According to these studies, some music genres can make drivers aggressive and foster road rage. They also observed that more than 60% of rock fans admit to swearing or gesturing at other drivers and more than 30% of those drivers have been involved in a minor accident.

People who listen to jazz are more likely to get speeding fines. This is because jazz music gets people more involved and increases the mental workload while driving. This is due to the fact that drivers listen more analytically to jazz, and this can easily take their attention from speed.

The tempo of a song has a direct connection with driving performance. Faster beats are generally found to distort people’s sense of time and can make drivers speed more easily. Conversely, classical music and songs belonging to softer genres have been observed to make people drive more slowly. These sets of drivers are also less likely to lose their cool with other road users.

Lyrics or instrumental?

In short, music with lyrics is potentially more distracting than instrumental music. But there are other factors we should consider before switching completely to other genres: familiarity with the songs, likeability, and complexity (key changes, more instruments or voices, etc.).

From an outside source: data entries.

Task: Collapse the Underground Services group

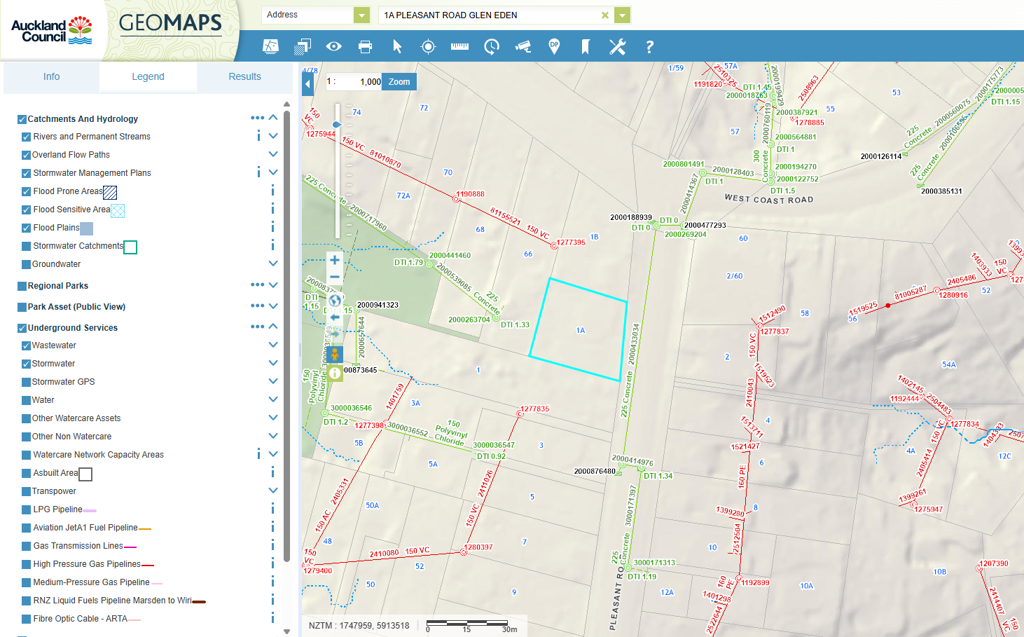Action: [x=273, y=327]

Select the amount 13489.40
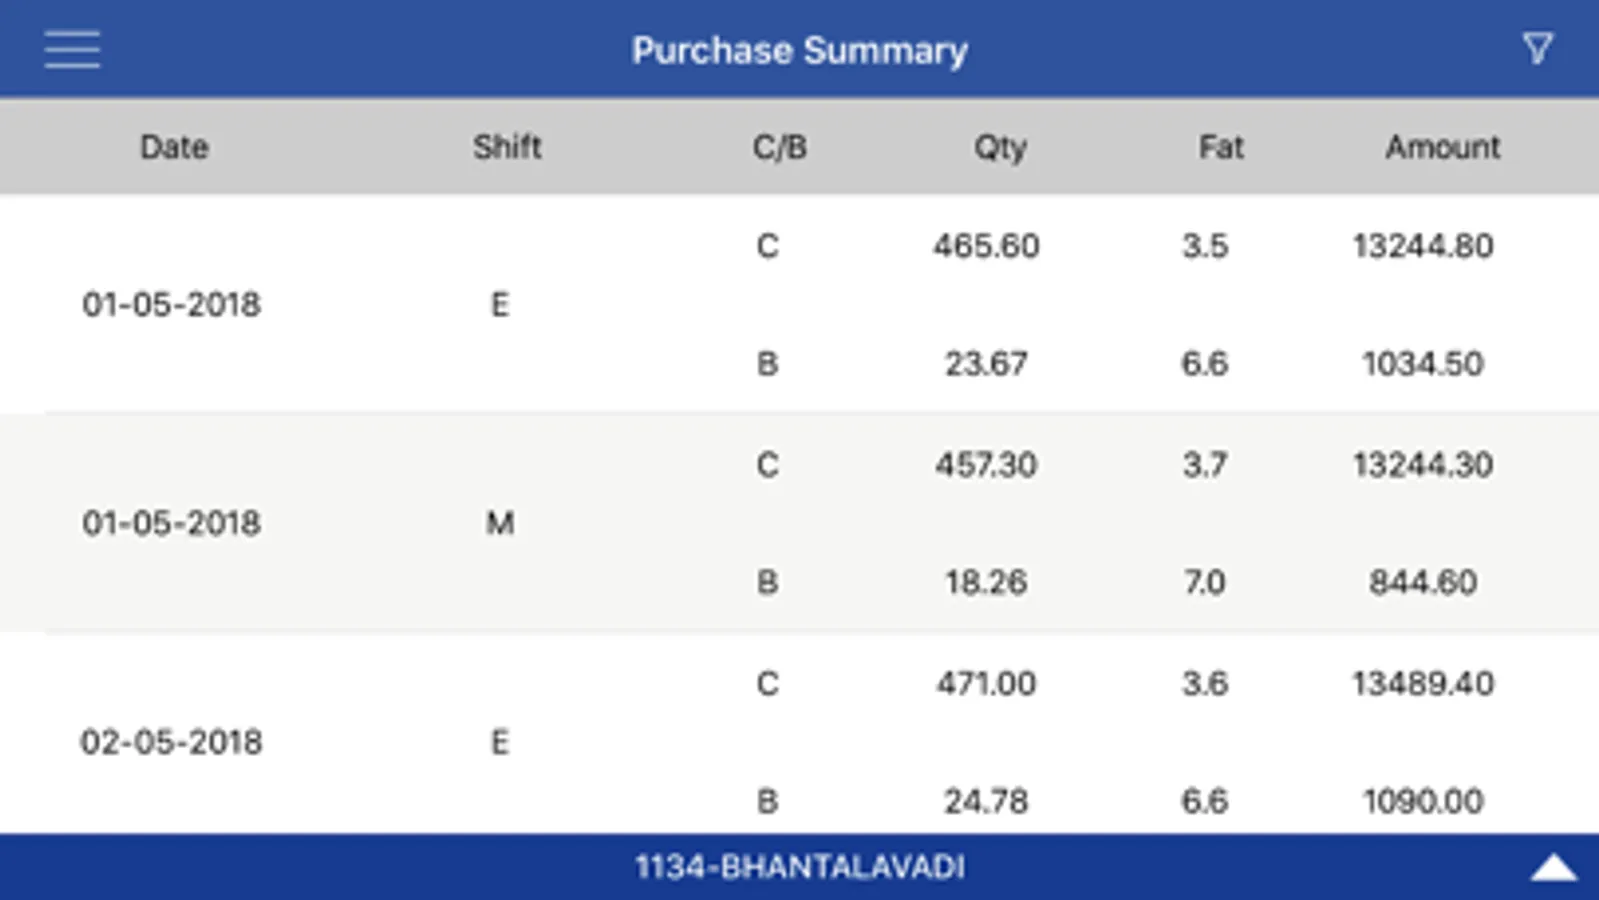[x=1422, y=684]
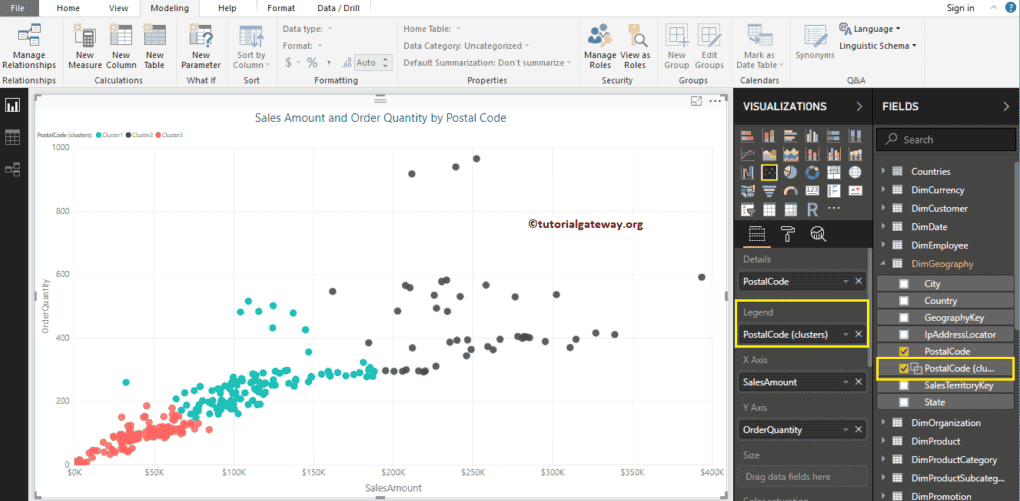Expand the DimCustomer table

click(x=883, y=209)

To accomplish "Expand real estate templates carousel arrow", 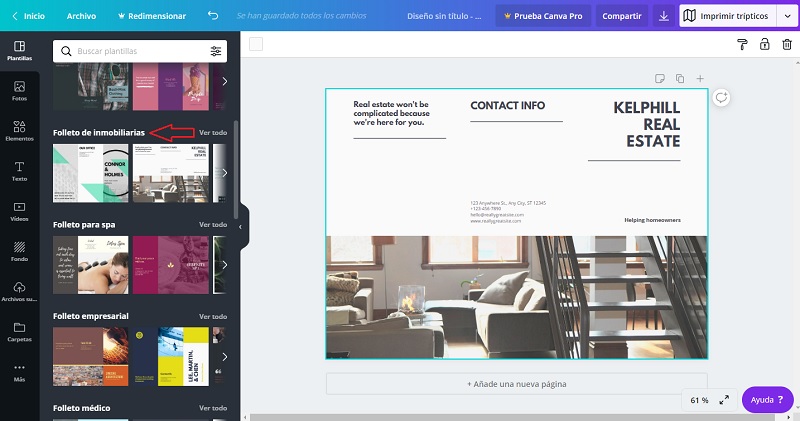I will click(224, 172).
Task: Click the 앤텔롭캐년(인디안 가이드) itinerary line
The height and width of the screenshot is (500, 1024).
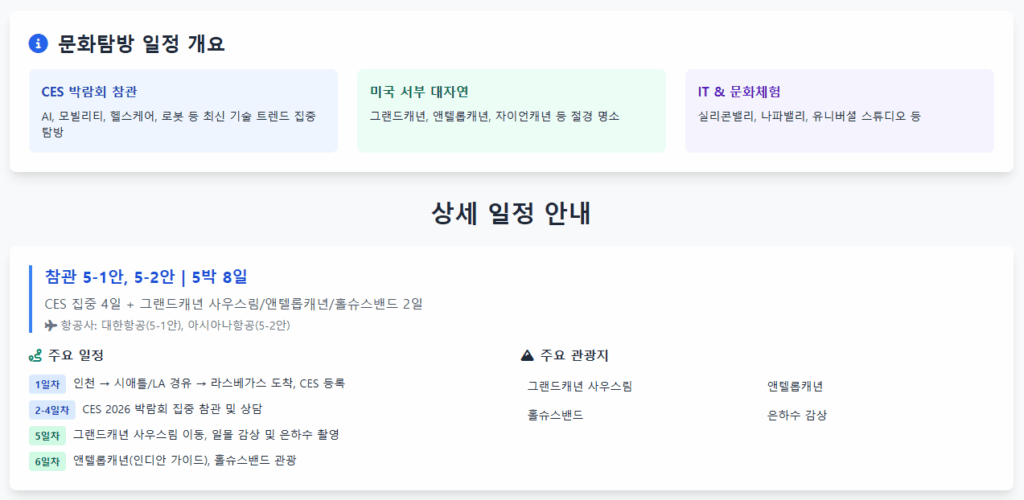Action: (x=185, y=461)
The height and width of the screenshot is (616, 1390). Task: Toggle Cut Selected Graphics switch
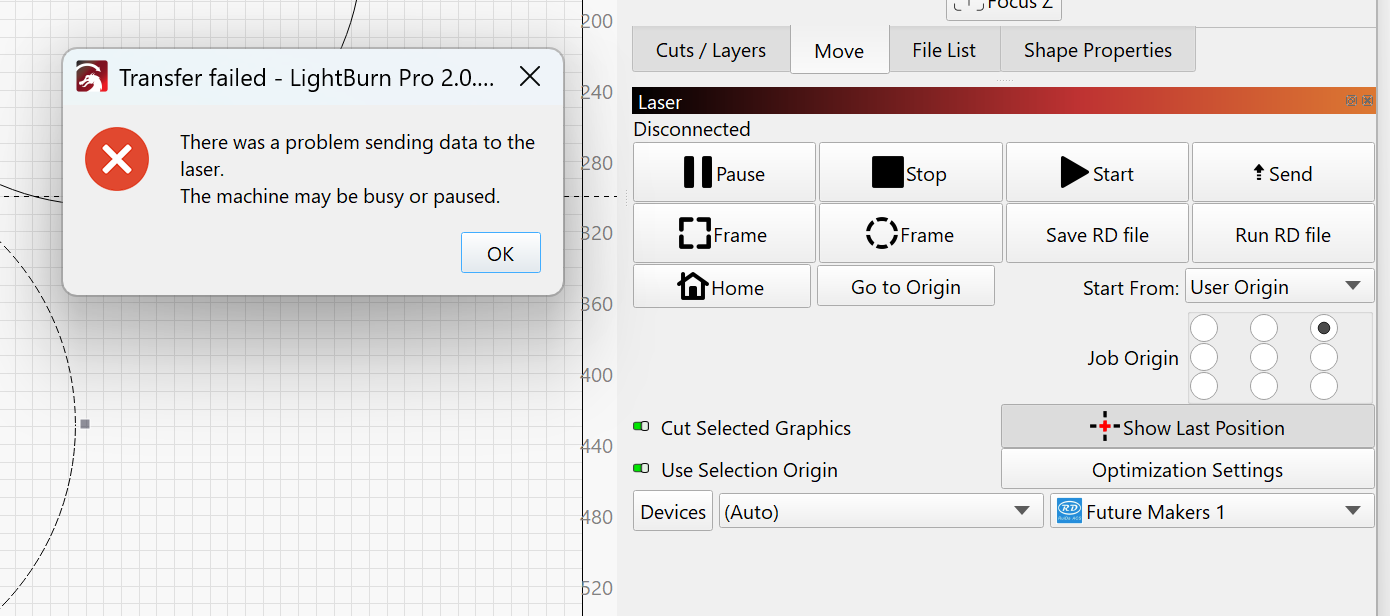[x=642, y=427]
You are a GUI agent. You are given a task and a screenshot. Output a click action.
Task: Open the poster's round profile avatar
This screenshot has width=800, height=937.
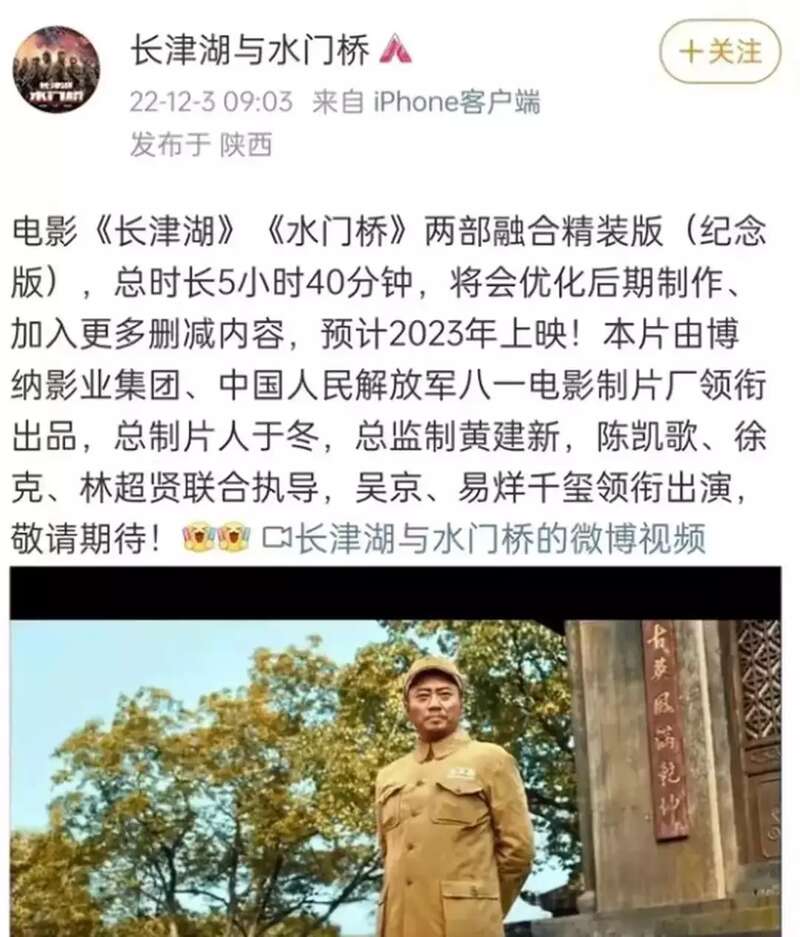[x=56, y=69]

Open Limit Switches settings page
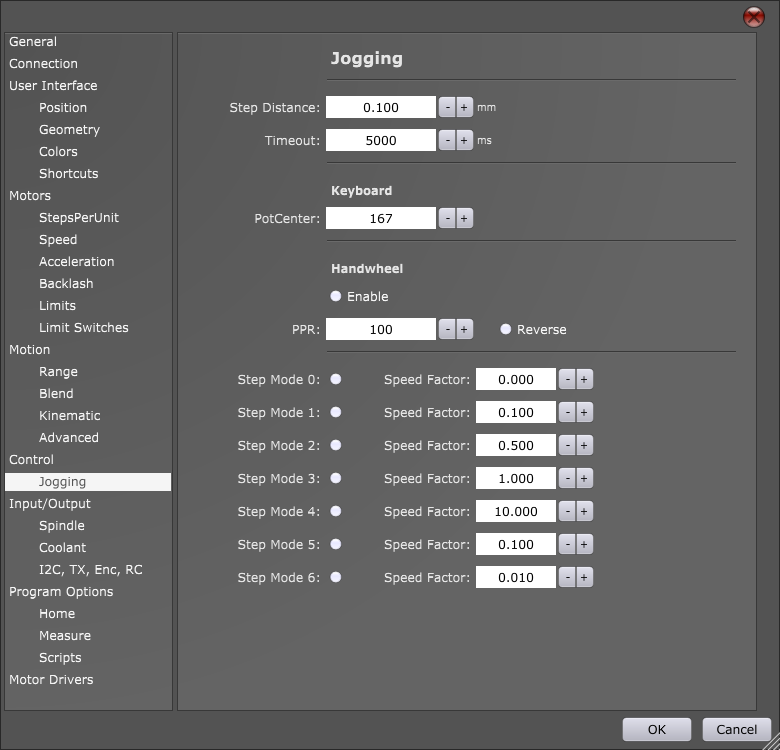tap(83, 328)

Unfamiliar songs are likely to be more distracting compared to tunes we know well, as well as not enjoying the music.

Obviously, the effect of music on driving performance is greatly connected to the environment. In a complex and demanding one, such as a busy street, with pedestrians and lots of parked cars, playing music while driving can impact concentration. On the other hand, during long drives, music can help drivers stay focused and prevent drowsy driving.

What about radio broadcasts and their newest member, podcasts?

Driving to the workplace, during the commute time, drivers are more likely to listen to radio shows. While drivers listening to the radio do not over speed, news broadcasts and podcasts do captivate driver’s attention and can make them lose concentration behind the wheel.

A UK car insurance company has gone through analyzing which songs are safe to drive, meeting the human heartbeat criteria. You can listen to all of their selected songs in the playlist down below.

Oh, and even if it’s obvious, it’s worth repeating it one more time: if you do find yourself distracted, switch off the music and focus on the road.